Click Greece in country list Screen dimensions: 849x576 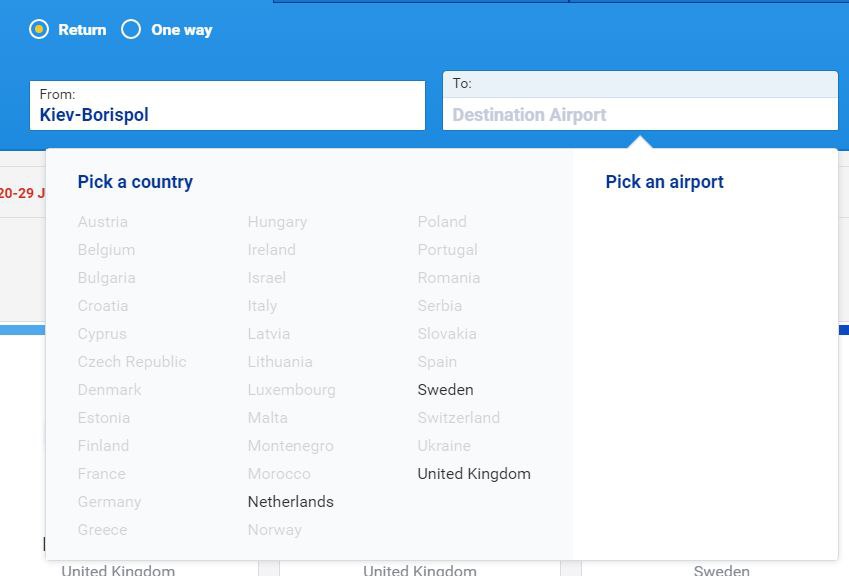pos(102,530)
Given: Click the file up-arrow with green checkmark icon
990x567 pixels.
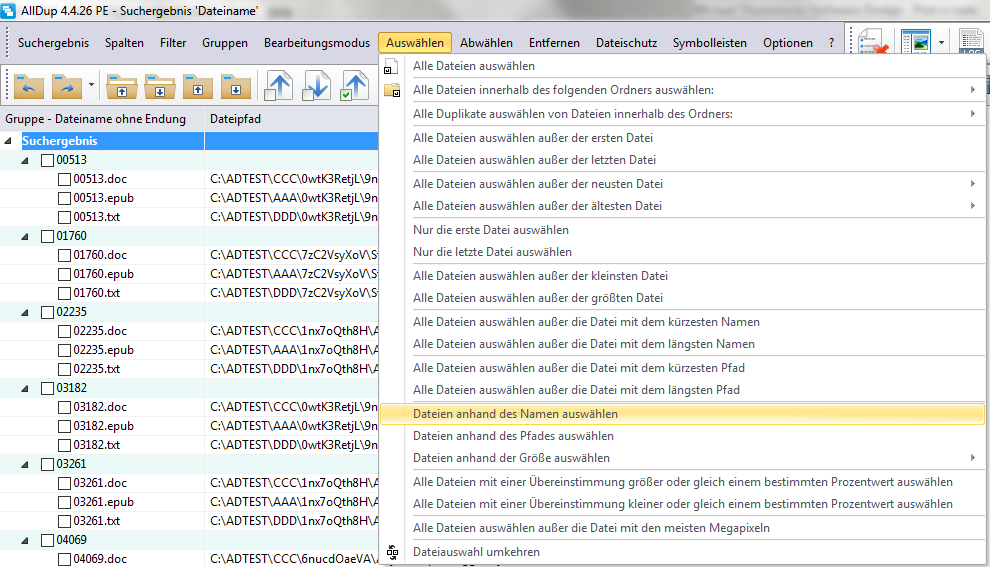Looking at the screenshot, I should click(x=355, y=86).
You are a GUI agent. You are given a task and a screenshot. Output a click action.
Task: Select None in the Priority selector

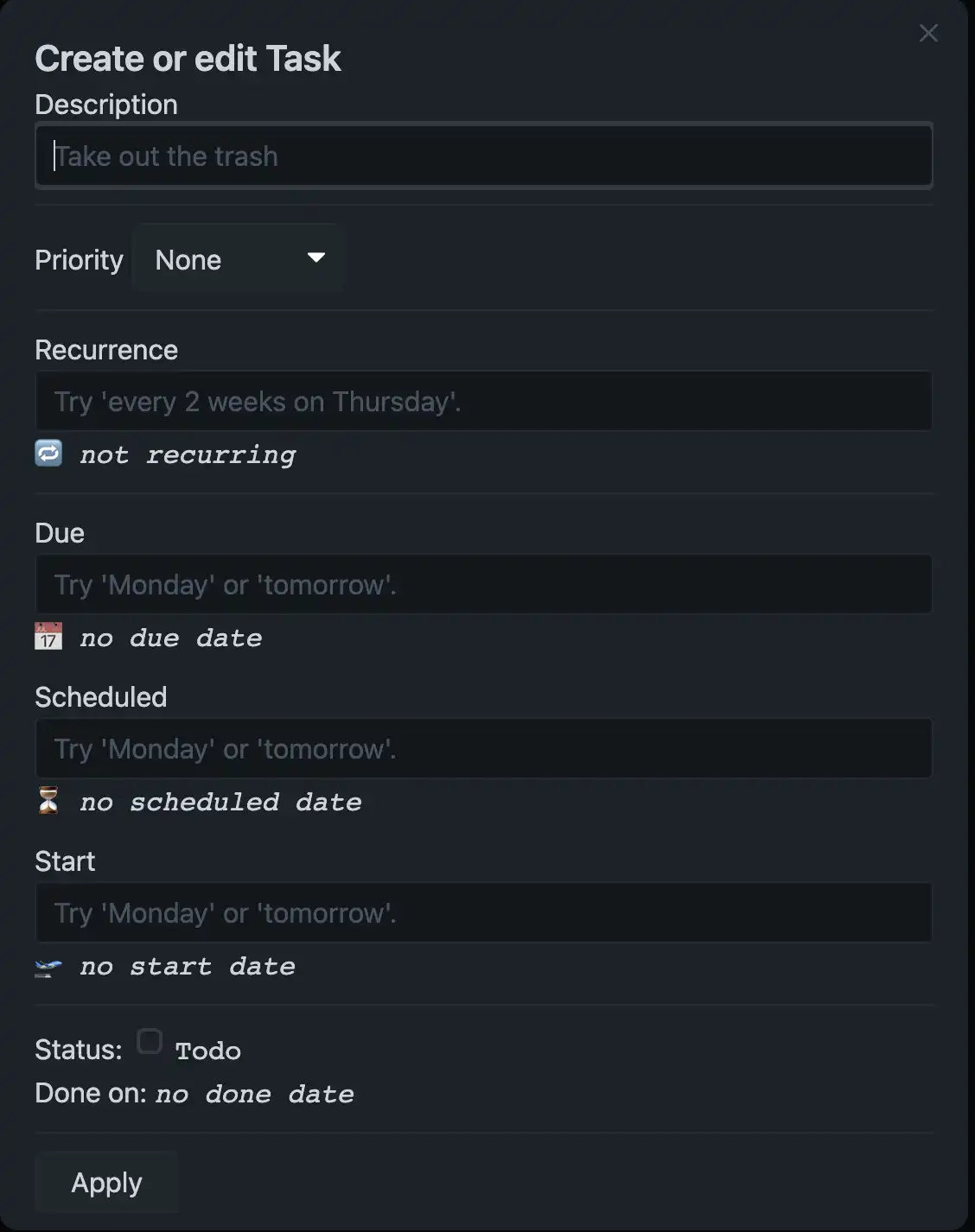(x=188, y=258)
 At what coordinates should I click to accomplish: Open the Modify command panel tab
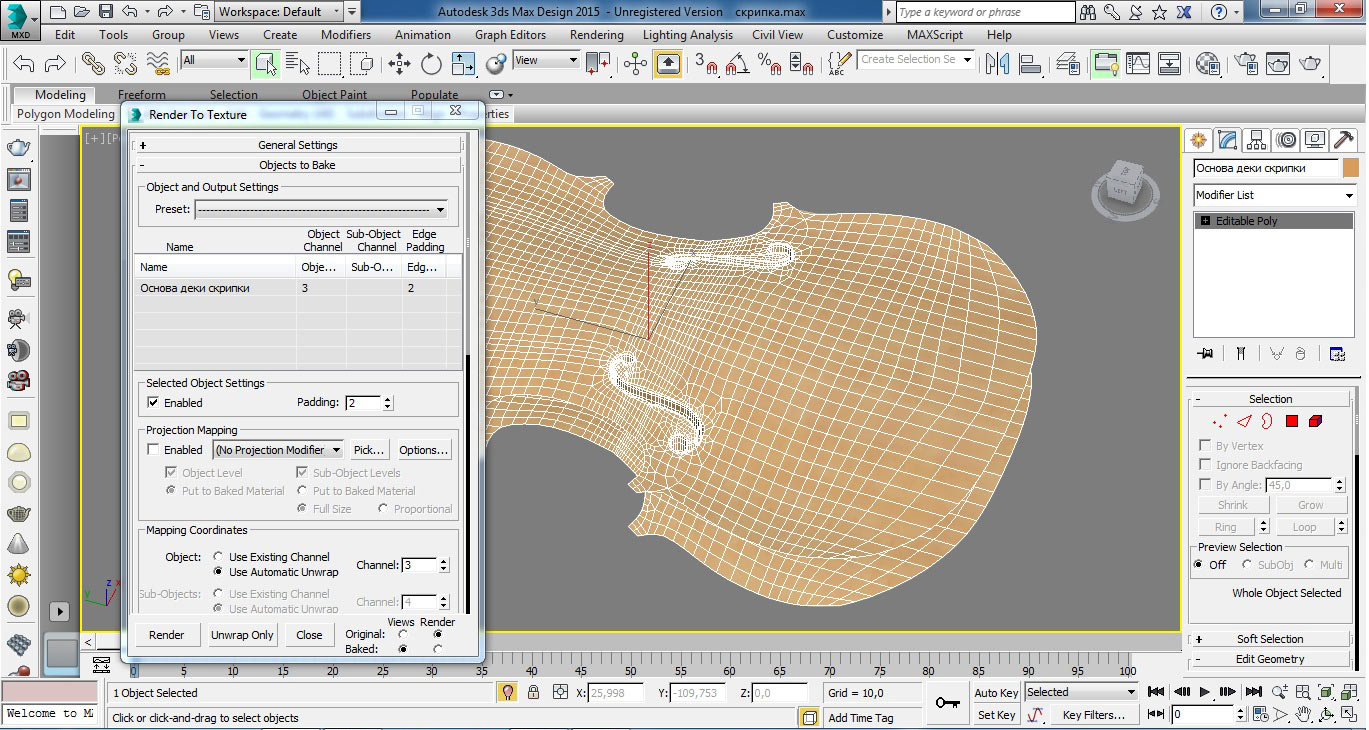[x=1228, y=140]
■ ■ ■
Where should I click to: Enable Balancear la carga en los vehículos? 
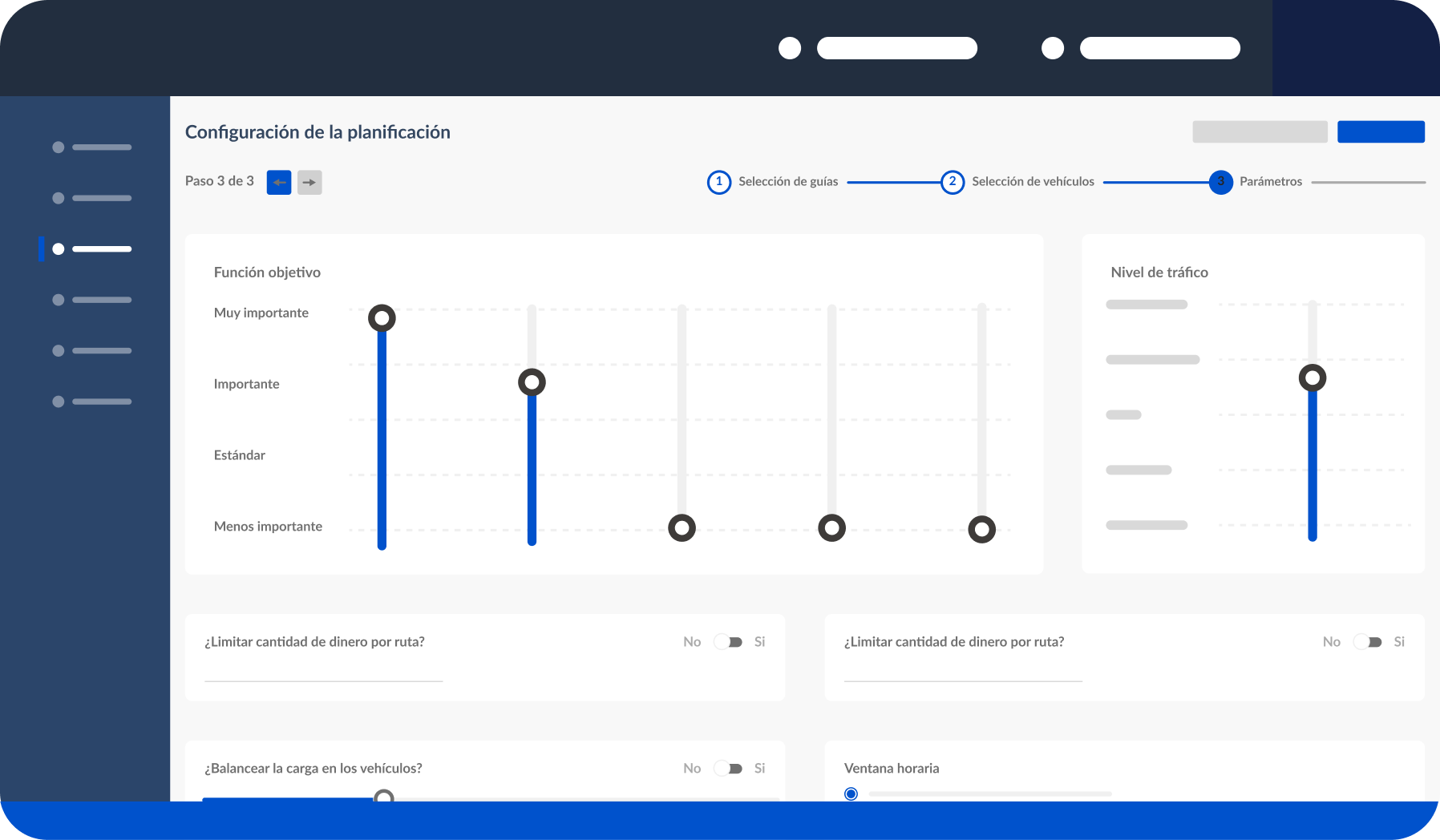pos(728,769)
■ ■ ■
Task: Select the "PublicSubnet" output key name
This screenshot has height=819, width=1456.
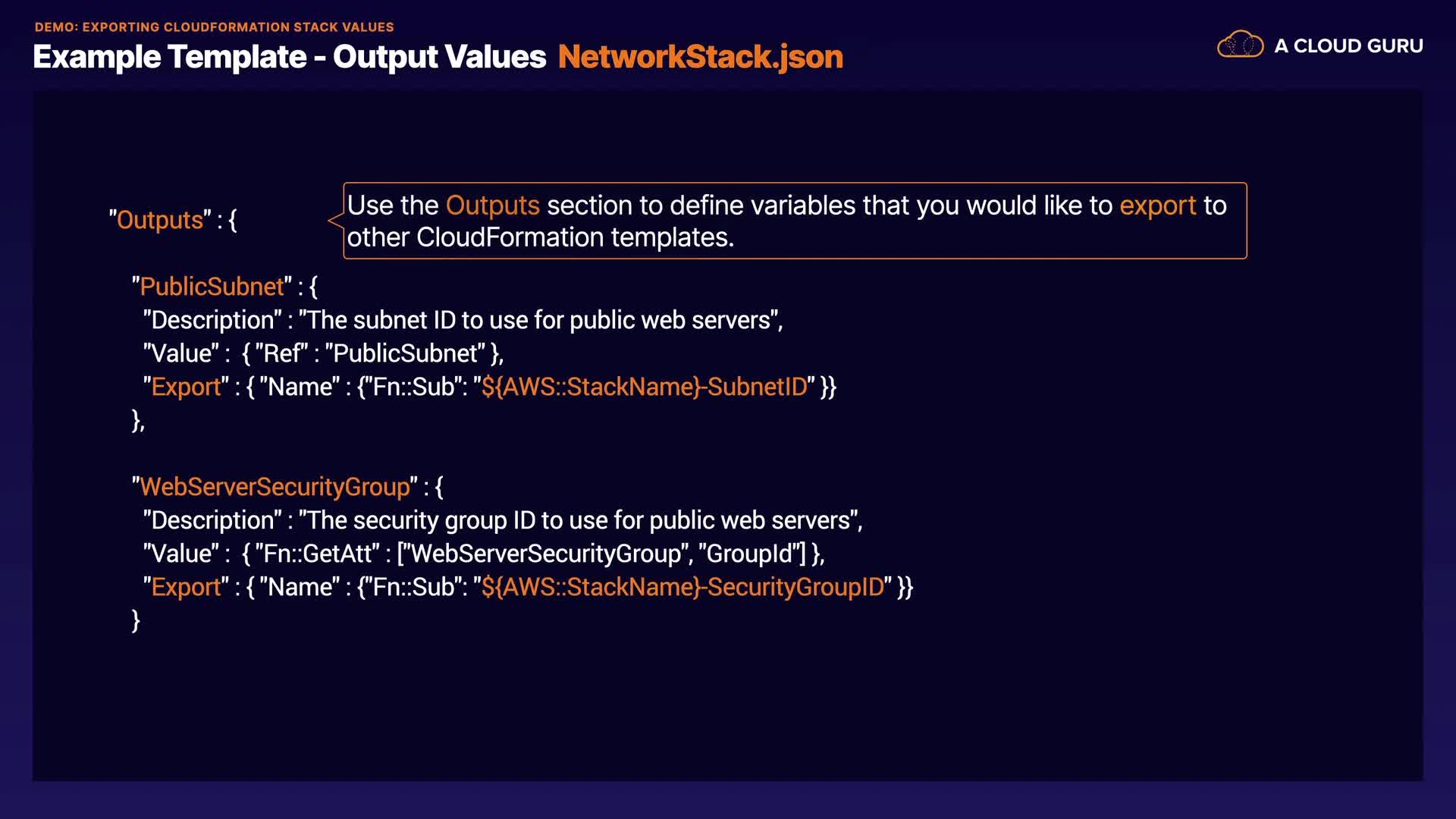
■ ■ ■
When you reach the line with "Given: Click the" in the records above, begin repeating the lines exactly, and stop after the line with "You are a GUI". Skip all pictures.

ANSWER SECTION:
Given: Click the file up-arrow with green checkmark icon
990x567 pixels.
Looking at the screenshot, I should click(x=355, y=86).
You are a GUI agent. You are given a task and a screenshot. Output a click action.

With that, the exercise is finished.